The building was now clearly identified as an assay office, with laboratory at one end and office at the other. A small number of artifacts were located at the site, but sufficient only to suggest a workplace. The assay office originally had a verandah along its south side. The excavation had proved not only the presence of the assay office with its assay furnace, but had also revealed the site as a centre for testing the quality of the various ores found at the mine through the use of two other forges or furnaces.

Of great interest was the actual shape of the assay furnace and its double flue. A similar furnace had been excavated at Smelter No. 1 at Cadia in 2001. Measurements were checked and their similarities confirmed.

Copper Smelter No. 1 was constructed in 1861 by John Penrose Christoe, assisted by Captain John Johns. One argument put forward by the excavation report is that the same smeltermen, who constructed the Cadia Copper Smelter No. 1 also constructed and used the assay furnaces at Little Cadia. If this is the case, then the most likely date for construction is 1863, when the ores at the Cadia properties were being tested. The other alternative is that the assay furnaces were built and used by the Canoblas Copper Mining Company in the late 1850s and early 1860s. The artifact dating suggests that the buildings were used in the 1860s to 1870s, so does not assist in evaluating these two alternatives.

  • Removal of brick and stone rubble revealed the surviving elements of the building at Little Cadia (scale 1 metre) (Edward Higginbotham).

  • The purpose of the opening in the west end wall of the building was revealed by excavation – an assay furnace with twin flues, constructed in brick (scale 1 metre) (Edward Higginbotham).

  • Full excavation of the stone structure expose details of its construction, with timber floor and side walls. There is a mortar floor in front of the furnace (scale 1 metre) (Edward Higginbotham).

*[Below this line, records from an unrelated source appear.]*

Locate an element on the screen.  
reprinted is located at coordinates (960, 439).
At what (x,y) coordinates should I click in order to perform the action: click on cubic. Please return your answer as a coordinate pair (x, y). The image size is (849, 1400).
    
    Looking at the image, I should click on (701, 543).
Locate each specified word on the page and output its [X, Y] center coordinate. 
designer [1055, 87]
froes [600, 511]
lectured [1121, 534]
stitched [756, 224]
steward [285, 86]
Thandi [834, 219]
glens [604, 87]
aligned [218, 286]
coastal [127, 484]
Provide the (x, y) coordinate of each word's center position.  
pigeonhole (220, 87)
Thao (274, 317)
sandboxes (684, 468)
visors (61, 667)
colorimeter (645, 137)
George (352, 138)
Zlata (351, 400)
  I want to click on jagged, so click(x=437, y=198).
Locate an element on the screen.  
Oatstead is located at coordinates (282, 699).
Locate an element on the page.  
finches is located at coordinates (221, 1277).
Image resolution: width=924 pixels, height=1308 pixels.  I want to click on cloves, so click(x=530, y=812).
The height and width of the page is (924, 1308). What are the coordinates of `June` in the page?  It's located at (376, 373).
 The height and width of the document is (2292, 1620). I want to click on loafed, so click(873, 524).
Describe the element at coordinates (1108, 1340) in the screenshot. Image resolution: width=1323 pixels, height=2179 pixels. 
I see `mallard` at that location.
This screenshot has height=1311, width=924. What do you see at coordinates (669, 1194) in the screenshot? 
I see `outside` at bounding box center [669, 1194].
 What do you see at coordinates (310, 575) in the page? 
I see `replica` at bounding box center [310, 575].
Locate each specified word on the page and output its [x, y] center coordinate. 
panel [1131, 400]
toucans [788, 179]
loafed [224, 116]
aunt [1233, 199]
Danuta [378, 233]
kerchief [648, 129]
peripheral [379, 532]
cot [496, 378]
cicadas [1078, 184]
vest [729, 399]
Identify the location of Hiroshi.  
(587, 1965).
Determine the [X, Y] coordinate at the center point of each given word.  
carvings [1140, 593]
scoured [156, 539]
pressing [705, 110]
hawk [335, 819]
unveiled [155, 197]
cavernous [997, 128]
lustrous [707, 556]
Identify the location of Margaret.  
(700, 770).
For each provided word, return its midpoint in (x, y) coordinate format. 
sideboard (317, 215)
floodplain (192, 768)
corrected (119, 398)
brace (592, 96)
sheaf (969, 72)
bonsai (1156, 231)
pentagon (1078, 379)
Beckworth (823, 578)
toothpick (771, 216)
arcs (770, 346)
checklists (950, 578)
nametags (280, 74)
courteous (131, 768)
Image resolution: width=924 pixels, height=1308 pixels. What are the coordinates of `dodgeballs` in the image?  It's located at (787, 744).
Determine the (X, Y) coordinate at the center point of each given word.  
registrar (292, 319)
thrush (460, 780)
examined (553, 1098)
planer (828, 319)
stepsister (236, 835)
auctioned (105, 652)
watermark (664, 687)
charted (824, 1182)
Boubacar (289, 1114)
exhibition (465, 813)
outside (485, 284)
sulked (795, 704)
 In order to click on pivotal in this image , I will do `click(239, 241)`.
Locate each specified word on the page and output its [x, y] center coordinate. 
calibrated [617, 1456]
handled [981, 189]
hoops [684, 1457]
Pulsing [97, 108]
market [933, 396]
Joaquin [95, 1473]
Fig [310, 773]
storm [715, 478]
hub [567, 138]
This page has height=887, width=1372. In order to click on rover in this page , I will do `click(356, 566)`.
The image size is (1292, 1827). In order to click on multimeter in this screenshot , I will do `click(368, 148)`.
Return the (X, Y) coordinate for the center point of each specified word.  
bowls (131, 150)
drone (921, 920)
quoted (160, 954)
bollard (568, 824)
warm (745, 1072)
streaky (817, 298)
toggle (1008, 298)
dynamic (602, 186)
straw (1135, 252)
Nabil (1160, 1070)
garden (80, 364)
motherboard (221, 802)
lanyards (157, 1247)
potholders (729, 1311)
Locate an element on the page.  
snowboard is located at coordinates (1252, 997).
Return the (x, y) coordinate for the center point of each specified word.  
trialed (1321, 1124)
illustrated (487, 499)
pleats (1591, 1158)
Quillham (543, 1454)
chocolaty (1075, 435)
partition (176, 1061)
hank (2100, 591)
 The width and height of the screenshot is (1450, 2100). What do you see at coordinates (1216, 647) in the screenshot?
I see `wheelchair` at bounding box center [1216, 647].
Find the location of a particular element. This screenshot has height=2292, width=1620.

  • It was the domestic fireplace in the east wall of the building that had originally led the team to interpret the building as a miner’s cottage (scale 1 metre) (Edward Higginbotham).

  • At the opposite end of the archaeological excavations, wall slots with partially surviving timbers revealed the extent of the building that housed the stone forge or furnace. The bellow for the forge may be indicated by the round pit beside the forge (scale 1 metre) (Edward Higginbotham).

  • The burnt deposits on and around the forge reveal the extensive use of the furnace to test copper ores (scale 1 metre) (Edward Higginbotham).

  • A second forge was built into the slope between the assay office and forge building (scale 1 metre) (Edward Higginbotham).

  • One of the most surprising features of the excavation was the survival of timbers, dating from the 1860s. These are the remains of a timber floored shed adjacent to the forge building (scale 1 metre) (Edward Higginbotham).

  • The excavation team uncovers the footings of the forge (Edward Higginbotham).